Sortir : Idem quand vous tapez sur les politiques ou évoquez le Printemps arabe (l'un des titres de l'album).
Guizmo :
Les révolutions arabes, c'est cette petite période de joie collective où les peuples se lèvent, cette vague de liberté où les dictateurs tombent les uns après les autres... on avait envie de dire qu'on les regarde. Mais cette chanson, elle s'adresse aussi à nous, républicains, histoire de bien saisir la chance que l'on a de vivre en démocratie. Surtout à la sortie de 5 ans de Sarko, avec plein de choses néfastes... Cette chanson, j'ai l'impression que c'est la chanson d'un moment.
Daniel : Pour moi, c'est une chanson qui me parle d'autant plus : je suis chilien et j'ai quitté le pays au moment où tombait la dictature Pinochet. Ce moment où le peuple s'est levé... ça a vraiment été un moment de magie absolue.

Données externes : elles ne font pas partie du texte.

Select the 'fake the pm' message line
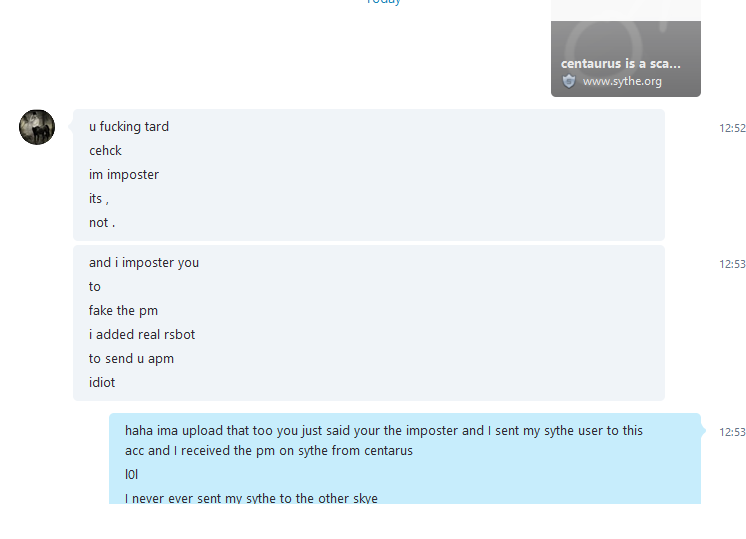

Sortir : Vous n'allez pas vous faire que des amis avec cet album, notamment dans le milieu reggae jamaïcain...
Daniel :
Mais on n'en voulait pas (sourire) !
Guizmo : Nous on est de l'école du reggae, ça nous permet de connaître son histoire. Parce que derrière Jah et le message Peace and love, il faut savoir qu'il y a aussi des appels au meurtre et à brûler les homosexuels. Brian Williamson (le titre de la chanson concernée), il a été assassiné à coups de machette sous les hourras du peuple... la Jamaïque est un des pays les plus homophobes au monde.

Sortir : Plus léger, vous pouvez nous reparler de Mamagubida (leur premier album) ?
Guizmo :
Mamagubida, c'est un truc de fou : enregistré dans un café, mixé dans l'appart' d'un pote en banlieue... et sûrement le record d'auto-distribution en sac à dos (15 à 18 000 CD écoulés en fait) ! Au-delà de ça, c'est un album qui plaît toujours : les gens qui le découvrent aujourd'hui continuent à s'y accrocher. Et puis bien sûr sans le premier album, il ne se serait rien passé.

Sortir : Et alors vous préparez quoi sur scène pour la tournée ?
Daniel :
On va dire que ce sera entre ciel et terre (mystérieux)... On aura également deux musiciens avec nous : DJ Shalom, devenu DJ Catman (ça ne s'invente pas), un multi-instrumentiste, et un jeune virtuose du violon rencontré dans un bar à Paris, Benjamin. Ça va nous permettre de toucher à pas mal de choses niveau musical. Et bien sûr y'aura de la déco, histoire, qui plus est dans de grandes salles, de créer de l'intimité avec le public.